▸ Work instruction
If a line in the entries includes "device", show that line.
☆ ☆ ☆ ☆
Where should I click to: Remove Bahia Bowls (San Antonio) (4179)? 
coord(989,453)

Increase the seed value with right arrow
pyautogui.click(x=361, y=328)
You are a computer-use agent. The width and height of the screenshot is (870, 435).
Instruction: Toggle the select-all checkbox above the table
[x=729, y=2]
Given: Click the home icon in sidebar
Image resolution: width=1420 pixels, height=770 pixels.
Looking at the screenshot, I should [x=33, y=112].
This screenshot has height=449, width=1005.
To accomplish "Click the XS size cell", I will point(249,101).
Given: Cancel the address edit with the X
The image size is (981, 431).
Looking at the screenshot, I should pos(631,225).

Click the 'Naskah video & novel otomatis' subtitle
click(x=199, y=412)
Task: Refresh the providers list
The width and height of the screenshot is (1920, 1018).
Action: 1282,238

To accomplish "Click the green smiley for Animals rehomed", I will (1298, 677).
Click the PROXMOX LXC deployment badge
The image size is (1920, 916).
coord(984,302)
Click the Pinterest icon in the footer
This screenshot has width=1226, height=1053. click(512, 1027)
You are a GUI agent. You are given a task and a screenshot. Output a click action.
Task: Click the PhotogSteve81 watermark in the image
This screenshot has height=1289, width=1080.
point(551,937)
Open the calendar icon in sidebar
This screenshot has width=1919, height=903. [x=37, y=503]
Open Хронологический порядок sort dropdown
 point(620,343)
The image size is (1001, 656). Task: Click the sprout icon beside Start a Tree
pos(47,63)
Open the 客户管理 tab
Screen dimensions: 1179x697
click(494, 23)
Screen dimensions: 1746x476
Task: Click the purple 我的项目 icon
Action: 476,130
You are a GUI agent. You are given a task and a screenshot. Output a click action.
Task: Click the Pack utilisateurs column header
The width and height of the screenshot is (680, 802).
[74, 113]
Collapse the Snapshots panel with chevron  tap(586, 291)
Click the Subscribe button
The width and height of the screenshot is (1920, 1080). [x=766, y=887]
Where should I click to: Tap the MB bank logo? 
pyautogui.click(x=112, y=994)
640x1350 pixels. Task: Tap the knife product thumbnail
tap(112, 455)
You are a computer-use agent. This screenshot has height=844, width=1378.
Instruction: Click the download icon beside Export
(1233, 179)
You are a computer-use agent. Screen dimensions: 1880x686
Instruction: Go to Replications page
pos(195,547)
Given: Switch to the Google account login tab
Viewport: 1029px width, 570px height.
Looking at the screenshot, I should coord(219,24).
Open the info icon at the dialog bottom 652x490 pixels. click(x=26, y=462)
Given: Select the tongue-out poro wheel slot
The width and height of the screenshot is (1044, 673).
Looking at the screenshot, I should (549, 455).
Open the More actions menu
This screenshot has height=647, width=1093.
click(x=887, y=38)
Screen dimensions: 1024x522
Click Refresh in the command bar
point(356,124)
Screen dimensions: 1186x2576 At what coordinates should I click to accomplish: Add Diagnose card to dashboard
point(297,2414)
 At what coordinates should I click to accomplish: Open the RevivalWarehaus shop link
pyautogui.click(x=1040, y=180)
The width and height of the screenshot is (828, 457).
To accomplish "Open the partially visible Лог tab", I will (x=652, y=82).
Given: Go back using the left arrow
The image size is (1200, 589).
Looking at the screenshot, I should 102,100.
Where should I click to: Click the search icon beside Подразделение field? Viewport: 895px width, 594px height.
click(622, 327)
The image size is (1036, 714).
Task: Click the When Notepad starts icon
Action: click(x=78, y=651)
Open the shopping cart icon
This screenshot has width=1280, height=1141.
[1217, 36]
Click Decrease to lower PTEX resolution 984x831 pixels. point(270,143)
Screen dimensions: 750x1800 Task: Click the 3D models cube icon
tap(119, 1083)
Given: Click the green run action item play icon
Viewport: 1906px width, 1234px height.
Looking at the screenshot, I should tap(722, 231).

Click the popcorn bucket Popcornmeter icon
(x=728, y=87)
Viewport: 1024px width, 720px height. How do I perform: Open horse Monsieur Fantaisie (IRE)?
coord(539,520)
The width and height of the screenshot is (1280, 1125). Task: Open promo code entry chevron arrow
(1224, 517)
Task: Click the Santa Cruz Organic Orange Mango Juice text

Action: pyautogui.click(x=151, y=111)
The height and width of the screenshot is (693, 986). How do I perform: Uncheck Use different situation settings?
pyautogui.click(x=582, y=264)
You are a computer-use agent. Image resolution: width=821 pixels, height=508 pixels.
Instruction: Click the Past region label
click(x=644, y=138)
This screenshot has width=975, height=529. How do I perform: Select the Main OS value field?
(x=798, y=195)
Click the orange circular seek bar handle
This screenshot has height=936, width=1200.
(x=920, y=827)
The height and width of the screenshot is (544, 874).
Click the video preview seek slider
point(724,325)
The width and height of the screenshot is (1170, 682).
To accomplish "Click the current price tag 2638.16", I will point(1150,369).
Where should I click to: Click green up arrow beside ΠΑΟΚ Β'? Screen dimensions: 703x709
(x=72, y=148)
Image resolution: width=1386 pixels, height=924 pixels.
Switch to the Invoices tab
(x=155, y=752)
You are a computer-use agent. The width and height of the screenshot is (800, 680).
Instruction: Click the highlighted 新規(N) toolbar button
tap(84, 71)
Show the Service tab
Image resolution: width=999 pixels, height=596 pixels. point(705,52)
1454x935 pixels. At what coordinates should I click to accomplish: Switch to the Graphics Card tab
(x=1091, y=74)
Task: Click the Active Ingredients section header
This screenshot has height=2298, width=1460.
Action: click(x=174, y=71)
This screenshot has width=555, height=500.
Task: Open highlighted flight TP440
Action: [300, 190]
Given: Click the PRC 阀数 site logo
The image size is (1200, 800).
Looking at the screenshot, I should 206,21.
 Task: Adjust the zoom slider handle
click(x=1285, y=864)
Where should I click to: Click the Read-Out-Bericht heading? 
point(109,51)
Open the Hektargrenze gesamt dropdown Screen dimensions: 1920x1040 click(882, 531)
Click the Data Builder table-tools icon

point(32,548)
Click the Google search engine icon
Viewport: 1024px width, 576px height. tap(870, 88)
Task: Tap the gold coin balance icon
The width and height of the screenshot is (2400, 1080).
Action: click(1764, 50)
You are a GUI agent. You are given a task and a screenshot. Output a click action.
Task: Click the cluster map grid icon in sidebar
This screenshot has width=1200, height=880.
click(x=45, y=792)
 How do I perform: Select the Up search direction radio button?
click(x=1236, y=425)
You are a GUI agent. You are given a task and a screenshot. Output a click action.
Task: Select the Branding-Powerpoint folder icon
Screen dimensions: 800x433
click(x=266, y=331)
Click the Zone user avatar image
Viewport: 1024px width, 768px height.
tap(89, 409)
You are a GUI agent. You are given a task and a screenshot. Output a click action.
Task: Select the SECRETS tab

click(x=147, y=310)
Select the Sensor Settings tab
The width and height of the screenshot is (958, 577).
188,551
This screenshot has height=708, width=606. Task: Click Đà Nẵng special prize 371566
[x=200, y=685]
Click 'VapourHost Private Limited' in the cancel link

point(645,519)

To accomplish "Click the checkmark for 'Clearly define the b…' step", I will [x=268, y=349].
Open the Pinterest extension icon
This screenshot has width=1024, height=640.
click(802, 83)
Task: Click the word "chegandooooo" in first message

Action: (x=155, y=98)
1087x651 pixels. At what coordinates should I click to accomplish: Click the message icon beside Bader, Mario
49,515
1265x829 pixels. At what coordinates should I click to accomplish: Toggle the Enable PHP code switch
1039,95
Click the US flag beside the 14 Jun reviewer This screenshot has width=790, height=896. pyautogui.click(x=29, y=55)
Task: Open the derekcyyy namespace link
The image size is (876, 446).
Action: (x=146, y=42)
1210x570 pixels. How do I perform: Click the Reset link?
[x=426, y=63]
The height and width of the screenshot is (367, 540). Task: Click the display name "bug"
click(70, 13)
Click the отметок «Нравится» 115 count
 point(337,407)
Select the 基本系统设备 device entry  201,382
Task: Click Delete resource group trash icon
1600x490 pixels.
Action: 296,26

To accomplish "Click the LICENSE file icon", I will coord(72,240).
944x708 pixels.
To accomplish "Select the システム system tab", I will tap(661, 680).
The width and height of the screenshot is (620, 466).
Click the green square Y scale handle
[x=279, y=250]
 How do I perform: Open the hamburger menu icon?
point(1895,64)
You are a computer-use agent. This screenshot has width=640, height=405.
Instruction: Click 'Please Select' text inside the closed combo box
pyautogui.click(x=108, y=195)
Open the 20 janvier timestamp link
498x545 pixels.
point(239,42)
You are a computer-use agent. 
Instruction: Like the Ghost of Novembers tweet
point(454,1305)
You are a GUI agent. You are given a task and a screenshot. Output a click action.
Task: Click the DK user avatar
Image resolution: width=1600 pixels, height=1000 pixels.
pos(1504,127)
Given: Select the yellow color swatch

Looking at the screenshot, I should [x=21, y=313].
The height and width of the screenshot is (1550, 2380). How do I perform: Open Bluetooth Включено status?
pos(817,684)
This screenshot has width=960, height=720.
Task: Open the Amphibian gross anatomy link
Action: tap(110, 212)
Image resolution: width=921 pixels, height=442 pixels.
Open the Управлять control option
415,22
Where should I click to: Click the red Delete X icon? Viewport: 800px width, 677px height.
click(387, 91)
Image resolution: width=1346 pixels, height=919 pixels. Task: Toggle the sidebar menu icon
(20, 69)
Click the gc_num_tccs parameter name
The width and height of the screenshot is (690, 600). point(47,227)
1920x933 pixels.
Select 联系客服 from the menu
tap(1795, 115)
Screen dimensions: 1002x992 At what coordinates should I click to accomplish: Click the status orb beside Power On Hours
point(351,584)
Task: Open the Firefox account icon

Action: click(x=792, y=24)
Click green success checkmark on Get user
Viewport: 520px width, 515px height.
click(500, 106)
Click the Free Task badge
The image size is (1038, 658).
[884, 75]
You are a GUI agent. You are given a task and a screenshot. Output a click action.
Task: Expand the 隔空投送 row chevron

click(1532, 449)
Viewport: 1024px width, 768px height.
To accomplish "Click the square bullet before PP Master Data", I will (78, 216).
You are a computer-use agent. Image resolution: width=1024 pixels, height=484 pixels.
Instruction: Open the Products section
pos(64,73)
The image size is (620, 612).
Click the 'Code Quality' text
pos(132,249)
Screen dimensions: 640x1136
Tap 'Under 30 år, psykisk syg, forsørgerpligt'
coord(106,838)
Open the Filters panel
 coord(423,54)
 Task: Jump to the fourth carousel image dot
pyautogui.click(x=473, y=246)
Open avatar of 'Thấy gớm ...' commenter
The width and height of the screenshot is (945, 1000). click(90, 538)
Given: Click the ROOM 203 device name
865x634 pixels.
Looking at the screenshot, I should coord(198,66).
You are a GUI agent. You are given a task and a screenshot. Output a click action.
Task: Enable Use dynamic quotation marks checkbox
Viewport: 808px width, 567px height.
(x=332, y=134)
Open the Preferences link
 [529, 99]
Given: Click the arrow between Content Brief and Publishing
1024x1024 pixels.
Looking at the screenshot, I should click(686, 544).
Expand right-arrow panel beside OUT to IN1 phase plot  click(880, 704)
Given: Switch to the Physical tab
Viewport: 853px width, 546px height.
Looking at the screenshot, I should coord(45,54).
☆ ☆ ☆ ☆
▸ Solution to the problem
Select the 基本系统设备 device entry  201,382
Given: Click the ROOM 203 device name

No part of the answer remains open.